◆ JOB
Reproduce word for word the stretch from "Of the 84 attacks" through "faction Ahrar al-Sharqiya." in the report on May attacks in North and East Syria below.

◆ SELECTED EXTRACT
Even though raids have nearly doubled this month, and are increasing in general, 41 raids are still less than the rate seen in September prior to the Turkish invasion (48). Nonetheless, SDF and the international Coalition are now close to restoring the level of security the region was seeing prior to operation ‘Peace Spring’.

Key findings

  • In May, 30% of all attacks were field fires set by SNA factions or ISIS, particularly in Til Temir, Kobane, Heseke, Manbij, and Deir-ez-Zor
  • May was the first month in 2020 where we documented sleeper-cell attacks in the cities within the 30km “security zone” along the border with Turkey, with 4 fires started by SNA elements in Kobane and a grenade attack in Qamishlo
  • ISIS sleeper-cells claim 36 kills, target leader from Syria’s Future Party
  • Arrests this month remained stable with a 5% increase. Most SDF, Internal Security (Asayish) and Coalition actions consisted of dismantling IEDs, preventing fires, or thwarting attacks
Explore all sleeper-cell data since the start of 2019 on our live map here

Of the 84 attacks this month, a majority (54%) were claimed by ISIS and 25% committed by the Turkish-controlled Syrian National Army, with 21% remaining unclaimed. Prior to April no attacks had been attributed to SNA in 2020, while in April 2 attacks were committed by SNA. This month SNA responsibility quickly rose to 25% as SNA started setting crop fires around the frontlines of the newly-occupied zone.

This month’s attacks resulted in 36 claimed deaths, and 12 injuries. 6 of these fatalities and 2 of these injuries were Mukhtars (village leaders), who ISIS continues to assassinate as part of a targeted campaign in Deir-ez-Zor. One of these assassination attempts targeted Syrian Future Party leader Hezbollah al-Ahmad, a member of the the same party as Hevrin Khalef, who was killed on 12 October 2019 by Turkish-backed faction Ahrar al-Sharqiya. 

Raids also increased this month by 86% (22 to 41), reaching the closest to pre – Operation Peace Spring levels since October 2019. Of these 41 actions, a majority consisted of dismantling IEDs or thwarting attacks. May saw 55 arrests, a 5% increase from April, including the arrest of a chief financial officer of ISIS.

As always, IED attacks comprise a large amount of sleeper-cell attacks as well as grenades, gunfire attacks and assassinations. Meanwhile, 30% of all the attacks this month were comprised of groups – primarily factions of the Syrian National Army – intentionally starting fires in fields, targeting not just the residents of North and East Syria but also their livelihoods. It is likely ISIS sleeper-cells are also responsibility for a number of the daily field fires hitting other areas of North and East Syria, though in many instances it is difficult to determine responsibility in areas away from the frontlines (see note on methodology below).

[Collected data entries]
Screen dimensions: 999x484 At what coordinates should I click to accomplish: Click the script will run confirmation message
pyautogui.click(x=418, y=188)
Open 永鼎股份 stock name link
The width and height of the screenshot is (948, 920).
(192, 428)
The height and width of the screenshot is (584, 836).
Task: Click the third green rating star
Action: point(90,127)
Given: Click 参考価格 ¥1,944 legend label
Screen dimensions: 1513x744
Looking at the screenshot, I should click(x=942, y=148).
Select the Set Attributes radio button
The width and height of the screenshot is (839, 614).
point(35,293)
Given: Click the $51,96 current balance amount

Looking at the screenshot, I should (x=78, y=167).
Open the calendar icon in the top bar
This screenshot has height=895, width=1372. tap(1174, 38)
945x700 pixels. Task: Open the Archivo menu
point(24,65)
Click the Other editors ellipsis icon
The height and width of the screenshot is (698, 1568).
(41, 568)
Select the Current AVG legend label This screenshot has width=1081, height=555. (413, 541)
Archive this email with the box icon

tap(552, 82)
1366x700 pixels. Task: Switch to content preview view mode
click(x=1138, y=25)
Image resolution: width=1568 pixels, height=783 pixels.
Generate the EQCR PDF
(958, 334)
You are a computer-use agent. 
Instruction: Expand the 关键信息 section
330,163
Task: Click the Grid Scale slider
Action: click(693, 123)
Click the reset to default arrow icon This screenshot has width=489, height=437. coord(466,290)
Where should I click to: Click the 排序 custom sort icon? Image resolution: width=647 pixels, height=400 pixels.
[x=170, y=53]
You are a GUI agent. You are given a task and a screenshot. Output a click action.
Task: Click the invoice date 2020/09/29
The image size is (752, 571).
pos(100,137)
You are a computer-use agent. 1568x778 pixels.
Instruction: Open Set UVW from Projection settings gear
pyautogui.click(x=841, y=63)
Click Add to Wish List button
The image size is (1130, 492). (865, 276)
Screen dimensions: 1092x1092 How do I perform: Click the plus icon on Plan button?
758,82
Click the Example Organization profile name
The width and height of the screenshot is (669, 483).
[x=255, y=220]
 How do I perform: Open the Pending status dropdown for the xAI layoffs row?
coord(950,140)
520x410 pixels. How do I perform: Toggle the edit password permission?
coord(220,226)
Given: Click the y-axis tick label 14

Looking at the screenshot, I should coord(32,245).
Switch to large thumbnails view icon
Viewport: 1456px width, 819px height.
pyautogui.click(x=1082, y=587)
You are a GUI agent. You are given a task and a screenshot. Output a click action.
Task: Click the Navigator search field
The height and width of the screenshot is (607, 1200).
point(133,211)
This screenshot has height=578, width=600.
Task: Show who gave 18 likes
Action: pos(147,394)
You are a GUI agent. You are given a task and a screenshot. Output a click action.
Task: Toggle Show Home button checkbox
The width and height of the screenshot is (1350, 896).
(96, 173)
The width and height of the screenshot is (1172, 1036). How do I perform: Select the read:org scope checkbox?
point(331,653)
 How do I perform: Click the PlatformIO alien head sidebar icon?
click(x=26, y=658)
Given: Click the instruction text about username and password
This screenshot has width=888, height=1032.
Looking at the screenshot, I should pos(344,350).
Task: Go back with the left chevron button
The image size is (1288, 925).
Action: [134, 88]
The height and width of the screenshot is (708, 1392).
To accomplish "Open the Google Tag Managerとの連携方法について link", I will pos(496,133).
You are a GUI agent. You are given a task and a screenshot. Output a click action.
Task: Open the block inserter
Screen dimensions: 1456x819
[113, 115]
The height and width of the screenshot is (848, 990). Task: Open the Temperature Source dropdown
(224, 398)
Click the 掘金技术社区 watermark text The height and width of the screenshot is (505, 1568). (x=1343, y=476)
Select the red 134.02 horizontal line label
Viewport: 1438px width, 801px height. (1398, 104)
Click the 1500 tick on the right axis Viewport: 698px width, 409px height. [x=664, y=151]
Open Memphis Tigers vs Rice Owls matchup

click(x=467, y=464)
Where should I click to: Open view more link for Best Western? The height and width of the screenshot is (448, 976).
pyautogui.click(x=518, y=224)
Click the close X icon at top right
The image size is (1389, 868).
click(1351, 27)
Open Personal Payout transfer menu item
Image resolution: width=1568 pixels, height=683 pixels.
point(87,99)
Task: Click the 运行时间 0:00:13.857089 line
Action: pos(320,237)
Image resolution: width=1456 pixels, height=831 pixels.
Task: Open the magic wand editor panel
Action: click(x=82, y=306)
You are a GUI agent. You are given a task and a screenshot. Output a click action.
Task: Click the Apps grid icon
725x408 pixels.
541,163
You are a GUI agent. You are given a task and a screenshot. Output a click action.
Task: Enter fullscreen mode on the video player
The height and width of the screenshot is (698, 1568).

◆ RESULT OF THE EXERCISE
Of the 84 attacks this month, a majority (54%) were claimed by ISIS and 25% committed by the Turkish-controlled Syrian National Army, with 21% remaining unclaimed. Prior to April no attacks had been attributed to SNA in 2020, while in April 2 attacks were committed by SNA. This month SNA responsibility quickly rose to 25% as SNA started setting crop fires around the frontlines of the newly-occupied zone.

This month’s attacks resulted in 36 claimed deaths, and 12 injuries. 6 of these fatalities and 2 of these injuries were Mukhtars (village leaders), who ISIS continues to assassinate as part of a targeted campaign in Deir-ez-Zor. One of these assassination attempts targeted Syrian Future Party leader Hezbollah al-Ahmad, a member of the the same party as Hevrin Khalef, who was killed on 12 October 2019 by Turkish-backed faction Ahrar al-Sharqiya.